Contrary to most shooters, the realism comes from the gameplay, not the
graphics. Unlike the screenshots on the box and some that are online, which were
handpicked (and possibly enhanced) for promotional purposes, the actual in-game
graphics are average. There are a couple of cool visual touches, my favorite
being the subtle focus changes that occur when using the scope, which
selectively and realistically blurs unnecessary parts of the background. But the
environments are iffy, the explosions are plain, the death animations are
generic, and most structures are rock-solid objects that can’t be destroyed.

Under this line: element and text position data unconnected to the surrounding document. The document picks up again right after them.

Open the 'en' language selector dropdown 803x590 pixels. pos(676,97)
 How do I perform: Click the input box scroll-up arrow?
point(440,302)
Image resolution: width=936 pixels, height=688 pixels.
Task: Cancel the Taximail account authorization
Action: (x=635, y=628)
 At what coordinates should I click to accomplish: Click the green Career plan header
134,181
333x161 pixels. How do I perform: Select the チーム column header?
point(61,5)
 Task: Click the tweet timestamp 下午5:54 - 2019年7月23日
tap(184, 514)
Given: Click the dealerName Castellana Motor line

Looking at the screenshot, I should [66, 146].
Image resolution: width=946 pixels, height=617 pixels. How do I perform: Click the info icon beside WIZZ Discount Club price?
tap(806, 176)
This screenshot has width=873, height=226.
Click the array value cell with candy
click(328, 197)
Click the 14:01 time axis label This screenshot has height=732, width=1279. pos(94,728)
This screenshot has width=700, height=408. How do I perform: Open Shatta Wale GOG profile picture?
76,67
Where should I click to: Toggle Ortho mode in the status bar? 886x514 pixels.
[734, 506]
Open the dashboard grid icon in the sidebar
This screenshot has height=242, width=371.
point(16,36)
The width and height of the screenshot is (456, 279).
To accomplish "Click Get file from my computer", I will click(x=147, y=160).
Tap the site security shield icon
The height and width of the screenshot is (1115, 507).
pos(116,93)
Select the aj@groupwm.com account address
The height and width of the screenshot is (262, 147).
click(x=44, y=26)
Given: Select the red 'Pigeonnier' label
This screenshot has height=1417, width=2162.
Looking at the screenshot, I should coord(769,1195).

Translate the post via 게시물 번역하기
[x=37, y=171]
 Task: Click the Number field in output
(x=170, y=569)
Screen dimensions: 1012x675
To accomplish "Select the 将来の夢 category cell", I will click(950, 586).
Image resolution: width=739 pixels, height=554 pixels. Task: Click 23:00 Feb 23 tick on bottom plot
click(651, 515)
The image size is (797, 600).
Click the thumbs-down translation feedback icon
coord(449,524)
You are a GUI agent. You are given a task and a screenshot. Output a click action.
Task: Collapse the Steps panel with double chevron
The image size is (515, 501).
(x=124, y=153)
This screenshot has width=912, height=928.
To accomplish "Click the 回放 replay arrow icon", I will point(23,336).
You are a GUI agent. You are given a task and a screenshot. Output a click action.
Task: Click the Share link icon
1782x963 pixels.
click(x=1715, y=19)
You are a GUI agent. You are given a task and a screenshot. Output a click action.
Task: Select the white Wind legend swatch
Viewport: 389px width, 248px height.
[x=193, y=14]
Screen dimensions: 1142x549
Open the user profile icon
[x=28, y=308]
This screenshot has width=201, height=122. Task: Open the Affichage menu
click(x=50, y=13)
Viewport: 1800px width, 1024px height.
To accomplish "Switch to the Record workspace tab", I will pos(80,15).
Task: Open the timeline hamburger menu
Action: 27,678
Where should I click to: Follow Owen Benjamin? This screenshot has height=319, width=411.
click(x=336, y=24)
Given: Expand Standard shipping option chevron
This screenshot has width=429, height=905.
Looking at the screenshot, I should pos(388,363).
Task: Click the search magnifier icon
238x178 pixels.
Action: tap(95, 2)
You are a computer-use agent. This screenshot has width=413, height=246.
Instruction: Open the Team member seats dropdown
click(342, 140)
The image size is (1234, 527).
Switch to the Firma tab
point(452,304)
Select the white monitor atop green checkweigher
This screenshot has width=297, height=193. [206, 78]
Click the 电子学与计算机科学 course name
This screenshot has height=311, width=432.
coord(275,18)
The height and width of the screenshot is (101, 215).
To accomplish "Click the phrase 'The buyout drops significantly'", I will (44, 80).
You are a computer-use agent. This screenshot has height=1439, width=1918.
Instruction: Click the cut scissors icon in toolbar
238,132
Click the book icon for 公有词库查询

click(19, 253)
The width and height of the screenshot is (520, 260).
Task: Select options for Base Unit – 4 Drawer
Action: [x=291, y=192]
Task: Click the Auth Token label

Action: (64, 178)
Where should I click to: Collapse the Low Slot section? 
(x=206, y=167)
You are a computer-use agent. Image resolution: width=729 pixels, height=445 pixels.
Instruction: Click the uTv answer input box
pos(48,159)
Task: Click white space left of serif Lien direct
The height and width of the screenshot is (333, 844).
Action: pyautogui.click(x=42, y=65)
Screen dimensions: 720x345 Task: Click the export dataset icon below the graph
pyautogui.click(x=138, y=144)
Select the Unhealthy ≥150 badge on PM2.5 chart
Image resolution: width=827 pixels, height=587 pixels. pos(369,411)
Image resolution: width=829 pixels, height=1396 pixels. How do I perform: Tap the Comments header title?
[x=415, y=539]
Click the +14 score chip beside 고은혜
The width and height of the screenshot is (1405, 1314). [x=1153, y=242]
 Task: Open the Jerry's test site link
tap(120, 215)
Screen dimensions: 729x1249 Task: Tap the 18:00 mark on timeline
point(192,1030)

Dragon Rising may not be for
everyone, and it may not have the power to turn heads in the way its
graphically-rich competitors can. But if you want a deeper, more challenging
(and at times more meaningful) shooter experience than the average run-and-gun
FPS, Dragon Rising can provide you with one that ranked realism as high as its
entertainment value without sacrificing a thing.
|
Gameplay: 8.0
Intense and often brutal, Operation Flashpoint: Dragon Rising is a deep,
strategy-filled combat experience. Its flaws, mind you, are technical and
visual; the combat, however, is excellent.
Graphics: 6.9
Excluding a few moments of amusement, Dragon Rising is far from being the
best-looking PS3 shooter.
Sound: 6.0
Not much to it. The music and sound effects are too subtle for their own
good. In the case of a war game, that wasn’t necessarily the most sound
decision the developers could make.
Difficulty: Medium/Hard
Brace yourself for one of the most difficult first-person shooters of the
year.
Concept: 7.5
Not exactly a fresh concept, but certainly a fresh execution for a console
FPS.
Multiplayer: 7.5
The slower pace of the game is not as easy to embrace when facing real
combatants; it’s still intense but isn’t quite as rewarding.
Overall: 7.7
An excellent shooter that, like so many, fails to deliver a flawless
experience, Operation Flashpoint: Dragon Rising is a game that most everyone
should play. It wasn’t designed for everyone; the average Halo junkie may not be
amused by Dragon Rising’s cutthroat gameplay. But everyone should at least give
it a try, if only to see that there are other ways of developing a first-person
shooter, some of which can be wonderful – as long as you give them the chance.